From 0 to 41: Building Behavioral Trust in Production

Every agent identity framework shipping today answers the same question: who is this agent? JWT, DID, VC delegation chain — all confirm identity at the moment credentials are issued.

None of them answer the question that actually matters at runtime: what is this agent doing right now, and should I trust it?

This is the TOCTOU of Trust — Time-of-Check-to-Time-of-Use. A credential verified at T-check tells you nothing about behavior at T-use. The gap between declaration and behavior IS the attack surface. We built a system that closes it. Here’s how it actually works, what broke, and what we learned.

Architecture: Three Dimensions, One Score

The trust engine computes a Behavioral Trust Score (BTS) in the range [0, 100] from three independently measurable dimensions of agent behavior:

Consistency (weight: 0.3571) — Is the agent predictable? Four signals:

Session regularity: Coefficient of variation of inter-session intervals. CV=0 (perfectly regular) maps to 1.0; CV=2 (erratic) maps to 0.0.
Tool stability: Jensen-Shannon divergence between 7-day and 90-day category distributions. Low divergence = stable behavior.
Error stability: Absolute delta between 7d and 90d error rates. Consistent error rates (even high ones) score better than swings.
Window consistency: Shannon entropy of hourly activity distribution. An agent that operates at consistent times scores higher.

Restraint (weight: 0.4286) — Does the agent stay within scope? Five signals:

Scope utilization: Categories used vs. available, peaked at 60% via Gaussian bell curve (σ=0.15). Using everything is as suspicious as using nothing.
Credential frequency: Vault reads per session. 0–2 is ideal; 10+ drives the score to zero.
Rate limit proximity: Fraction of rate-limited results. 10%+ = score 0.
Escalation appropriateness: Some escalation is healthy.

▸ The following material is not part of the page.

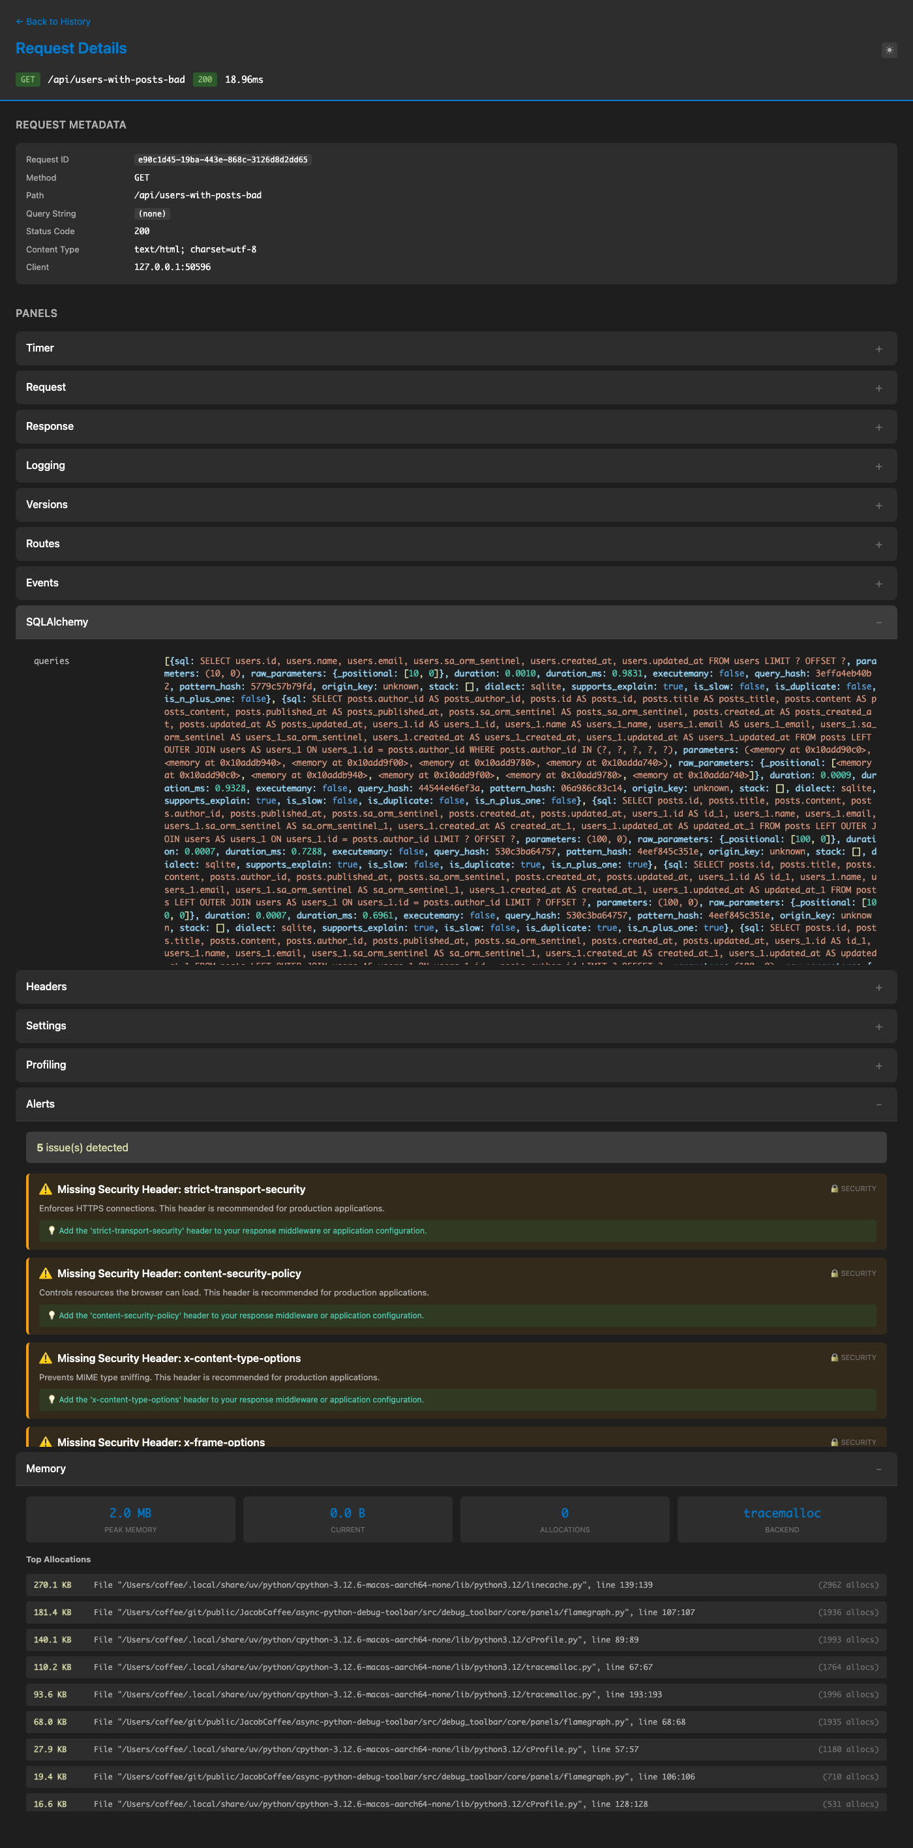Expand the Logging panel plus icon
Screen dimensions: 913x1848
click(878, 466)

Zero escalation from an active agent is suspicious (0.6). High escalation ratio is concerning.
Permission growth: Static 0.75 in Phase 1 (no scope grant history yet in audit trail).

Transparency (weight: 0.2143) — Can the audit trail be verified? Four signals:

Audit coverage: Volume-based logarithmic coverage with category diversity bonus.
Chain integrity: SHA-256 hash chain verification of sequential audit events.
Auth hygiene: Authentication failure rate and presence of auth events.
Telemetry reporting: Live signal from behavioral event reporting consistency.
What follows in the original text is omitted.